━━ Records supplied ━━

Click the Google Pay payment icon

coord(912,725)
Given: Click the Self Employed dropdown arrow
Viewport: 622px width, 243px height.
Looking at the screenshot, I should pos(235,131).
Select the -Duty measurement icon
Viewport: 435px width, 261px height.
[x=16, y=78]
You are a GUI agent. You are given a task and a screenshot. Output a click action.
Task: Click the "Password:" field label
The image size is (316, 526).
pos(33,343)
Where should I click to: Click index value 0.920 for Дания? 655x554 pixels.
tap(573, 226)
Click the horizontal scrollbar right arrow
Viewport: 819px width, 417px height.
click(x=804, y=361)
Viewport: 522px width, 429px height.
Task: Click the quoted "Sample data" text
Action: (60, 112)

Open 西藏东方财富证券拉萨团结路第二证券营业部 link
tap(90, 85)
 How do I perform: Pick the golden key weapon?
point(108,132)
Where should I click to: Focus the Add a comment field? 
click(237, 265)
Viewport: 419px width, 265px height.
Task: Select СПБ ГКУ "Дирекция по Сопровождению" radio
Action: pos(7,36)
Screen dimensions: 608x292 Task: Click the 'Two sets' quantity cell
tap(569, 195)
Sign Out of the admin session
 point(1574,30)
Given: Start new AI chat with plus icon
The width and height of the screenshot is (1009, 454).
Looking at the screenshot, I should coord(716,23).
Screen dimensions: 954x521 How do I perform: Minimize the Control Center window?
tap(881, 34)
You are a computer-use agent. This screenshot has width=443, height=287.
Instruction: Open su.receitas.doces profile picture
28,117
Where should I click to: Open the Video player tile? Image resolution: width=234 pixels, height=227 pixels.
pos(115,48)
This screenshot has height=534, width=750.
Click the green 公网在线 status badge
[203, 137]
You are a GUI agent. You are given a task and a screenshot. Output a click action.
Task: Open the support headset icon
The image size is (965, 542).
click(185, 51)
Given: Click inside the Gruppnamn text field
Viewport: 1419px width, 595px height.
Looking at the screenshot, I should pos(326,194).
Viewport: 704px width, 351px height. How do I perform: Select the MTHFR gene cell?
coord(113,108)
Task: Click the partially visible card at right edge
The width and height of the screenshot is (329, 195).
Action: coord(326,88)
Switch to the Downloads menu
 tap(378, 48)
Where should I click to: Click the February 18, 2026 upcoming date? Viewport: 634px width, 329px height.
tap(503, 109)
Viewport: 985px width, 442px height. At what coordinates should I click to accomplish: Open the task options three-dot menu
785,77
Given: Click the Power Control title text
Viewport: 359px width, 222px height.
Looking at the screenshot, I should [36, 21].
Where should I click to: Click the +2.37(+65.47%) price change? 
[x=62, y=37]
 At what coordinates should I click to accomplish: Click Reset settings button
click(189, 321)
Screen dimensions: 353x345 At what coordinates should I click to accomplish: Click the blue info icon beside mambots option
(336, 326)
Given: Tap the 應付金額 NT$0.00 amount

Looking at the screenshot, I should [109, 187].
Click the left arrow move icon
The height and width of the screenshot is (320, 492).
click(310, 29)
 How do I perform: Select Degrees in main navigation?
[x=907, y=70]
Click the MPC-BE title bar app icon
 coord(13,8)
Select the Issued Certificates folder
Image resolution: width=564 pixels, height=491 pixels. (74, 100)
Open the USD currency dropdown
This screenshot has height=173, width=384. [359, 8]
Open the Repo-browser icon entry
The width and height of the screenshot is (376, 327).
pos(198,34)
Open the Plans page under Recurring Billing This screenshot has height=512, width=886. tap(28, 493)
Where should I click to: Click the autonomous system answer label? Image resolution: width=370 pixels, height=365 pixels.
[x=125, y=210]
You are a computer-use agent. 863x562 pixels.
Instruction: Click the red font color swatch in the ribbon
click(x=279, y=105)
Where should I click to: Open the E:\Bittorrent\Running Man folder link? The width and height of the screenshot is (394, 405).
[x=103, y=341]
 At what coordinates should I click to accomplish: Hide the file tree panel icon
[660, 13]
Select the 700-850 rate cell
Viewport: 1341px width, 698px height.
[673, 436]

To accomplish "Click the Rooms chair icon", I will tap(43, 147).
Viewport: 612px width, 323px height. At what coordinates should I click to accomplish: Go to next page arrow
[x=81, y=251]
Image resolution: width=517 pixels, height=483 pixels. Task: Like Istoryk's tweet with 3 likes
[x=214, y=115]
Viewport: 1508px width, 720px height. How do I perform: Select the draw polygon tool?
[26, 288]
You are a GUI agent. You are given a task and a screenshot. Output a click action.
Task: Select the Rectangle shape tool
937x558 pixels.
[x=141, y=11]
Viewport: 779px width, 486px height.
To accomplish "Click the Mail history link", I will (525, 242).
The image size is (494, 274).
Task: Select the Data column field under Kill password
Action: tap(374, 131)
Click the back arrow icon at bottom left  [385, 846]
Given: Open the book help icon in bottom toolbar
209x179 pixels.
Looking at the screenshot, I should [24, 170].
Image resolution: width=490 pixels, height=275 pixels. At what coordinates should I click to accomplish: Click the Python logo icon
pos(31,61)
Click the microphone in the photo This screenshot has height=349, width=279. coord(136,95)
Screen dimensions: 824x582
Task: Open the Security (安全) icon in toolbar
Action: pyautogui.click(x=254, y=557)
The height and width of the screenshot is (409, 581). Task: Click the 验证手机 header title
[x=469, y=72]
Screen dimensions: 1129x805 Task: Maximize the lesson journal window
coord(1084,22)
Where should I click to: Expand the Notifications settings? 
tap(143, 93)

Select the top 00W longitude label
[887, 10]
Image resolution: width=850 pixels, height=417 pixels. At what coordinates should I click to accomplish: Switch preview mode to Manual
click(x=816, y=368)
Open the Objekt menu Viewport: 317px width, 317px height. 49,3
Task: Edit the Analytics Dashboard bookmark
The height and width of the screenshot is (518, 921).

━━━

### Work item:
Go through the listing and copy all of it exactly.

### Written solution:
Click the Google Pay payment icon

coord(912,725)
Given: Click the Self Employed dropdown arrow
Viewport: 622px width, 243px height.
Looking at the screenshot, I should pos(235,131).
Select the -Duty measurement icon
Viewport: 435px width, 261px height.
[x=16, y=78]
You are a GUI agent. You are given a task and a screenshot. Output a click action.
Task: Click the "Password:" field label
The image size is (316, 526).
pos(33,343)
Where should I click to: Click index value 0.920 for Дания? 655x554 pixels.
tap(573, 226)
Click the horizontal scrollbar right arrow
Viewport: 819px width, 417px height.
click(x=804, y=361)
Viewport: 522px width, 429px height.
Task: Click the quoted "Sample data" text
Action: (60, 112)

Open 西藏东方财富证券拉萨团结路第二证券营业部 link
tap(90, 85)
 How do I perform: Pick the golden key weapon?
point(108,132)
Where should I click to: Focus the Add a comment field? 
click(237, 265)
Viewport: 419px width, 265px height.
Task: Select СПБ ГКУ "Дирекция по Сопровождению" radio
Action: pos(7,36)
Screen dimensions: 608x292 Task: Click the 'Two sets' quantity cell
tap(569, 195)
Sign Out of the admin session
 point(1574,30)
Given: Start new AI chat with plus icon
The width and height of the screenshot is (1009, 454).
Looking at the screenshot, I should coord(716,23).
Screen dimensions: 954x521 How do I perform: Minimize the Control Center window?
tap(881, 34)
You are a computer-use agent. This screenshot has width=443, height=287.
Instruction: Open su.receitas.doces profile picture
28,117
Where should I click to: Open the Video player tile? Image resolution: width=234 pixels, height=227 pixels.
pos(115,48)
This screenshot has height=534, width=750.
Click the green 公网在线 status badge
[203, 137]
You are a GUI agent. You are given a task and a screenshot. Output a click action.
Task: Open the support headset icon
The image size is (965, 542).
click(185, 51)
Given: Click inside the Gruppnamn text field
Viewport: 1419px width, 595px height.
Looking at the screenshot, I should pos(326,194).
Viewport: 704px width, 351px height. How do I perform: Select the MTHFR gene cell?
coord(113,108)
Task: Click the partially visible card at right edge
The width and height of the screenshot is (329, 195).
Action: coord(326,88)
Switch to the Downloads menu
 tap(378, 48)
Where should I click to: Click the February 18, 2026 upcoming date? Viewport: 634px width, 329px height.
tap(503, 109)
Viewport: 985px width, 442px height. At what coordinates should I click to accomplish: Open the task options three-dot menu
785,77
Given: Click the Power Control title text
Viewport: 359px width, 222px height.
Looking at the screenshot, I should [36, 21].
Where should I click to: Click the +2.37(+65.47%) price change? 
[x=62, y=37]
 At what coordinates should I click to accomplish: Click Reset settings button
click(189, 321)
Screen dimensions: 353x345 At what coordinates should I click to accomplish: Click the blue info icon beside mambots option
(336, 326)
Given: Tap the 應付金額 NT$0.00 amount

Looking at the screenshot, I should [109, 187].
Click the left arrow move icon
The height and width of the screenshot is (320, 492).
click(310, 29)
 How do I perform: Select Degrees in main navigation?
[x=907, y=70]
Click the MPC-BE title bar app icon
 coord(13,8)
Select the Issued Certificates folder
Image resolution: width=564 pixels, height=491 pixels. (74, 100)
Open the USD currency dropdown
This screenshot has height=173, width=384. [359, 8]
Open the Repo-browser icon entry
The width and height of the screenshot is (376, 327).
pos(198,34)
Open the Plans page under Recurring Billing This screenshot has height=512, width=886. tap(28, 493)
Where should I click to: Click the autonomous system answer label? Image resolution: width=370 pixels, height=365 pixels.
[x=125, y=210]
You are a computer-use agent. 863x562 pixels.
Instruction: Click the red font color swatch in the ribbon
click(x=279, y=105)
Where should I click to: Open the E:\Bittorrent\Running Man folder link? The width and height of the screenshot is (394, 405).
[x=103, y=341]
 At what coordinates should I click to accomplish: Hide the file tree panel icon
[660, 13]
Select the 700-850 rate cell
Viewport: 1341px width, 698px height.
[673, 436]

To accomplish "Click the Rooms chair icon", I will tap(43, 147).
Viewport: 612px width, 323px height. At what coordinates should I click to accomplish: Go to next page arrow
[x=81, y=251]
Image resolution: width=517 pixels, height=483 pixels. Task: Like Istoryk's tweet with 3 likes
[x=214, y=115]
Viewport: 1508px width, 720px height. How do I perform: Select the draw polygon tool?
[26, 288]
You are a GUI agent. You are given a task and a screenshot. Output a click action.
Task: Select the Rectangle shape tool
937x558 pixels.
[x=141, y=11]
Viewport: 779px width, 486px height.
To accomplish "Click the Mail history link", I will (525, 242).
The image size is (494, 274).
Task: Select the Data column field under Kill password
Action: tap(374, 131)
Click the back arrow icon at bottom left  [385, 846]
Given: Open the book help icon in bottom toolbar
209x179 pixels.
Looking at the screenshot, I should [24, 170].
Image resolution: width=490 pixels, height=275 pixels. At what coordinates should I click to accomplish: Click the Python logo icon
pos(31,61)
Click the microphone in the photo This screenshot has height=349, width=279. coord(136,95)
Screen dimensions: 824x582
Task: Open the Security (安全) icon in toolbar
Action: pyautogui.click(x=254, y=557)
The height and width of the screenshot is (409, 581). Task: Click the 验证手机 header title
[x=469, y=72]
Screen dimensions: 1129x805 Task: Maximize the lesson journal window
coord(1084,22)
Where should I click to: Expand the Notifications settings? 
tap(143, 93)

Select the top 00W longitude label
[887, 10]
Image resolution: width=850 pixels, height=417 pixels. At what coordinates should I click to accomplish: Switch preview mode to Manual
click(x=816, y=368)
Open the Objekt menu Viewport: 317px width, 317px height. 49,3
Task: Edit the Analytics Dashboard bookmark
The height and width of the screenshot is (518, 921).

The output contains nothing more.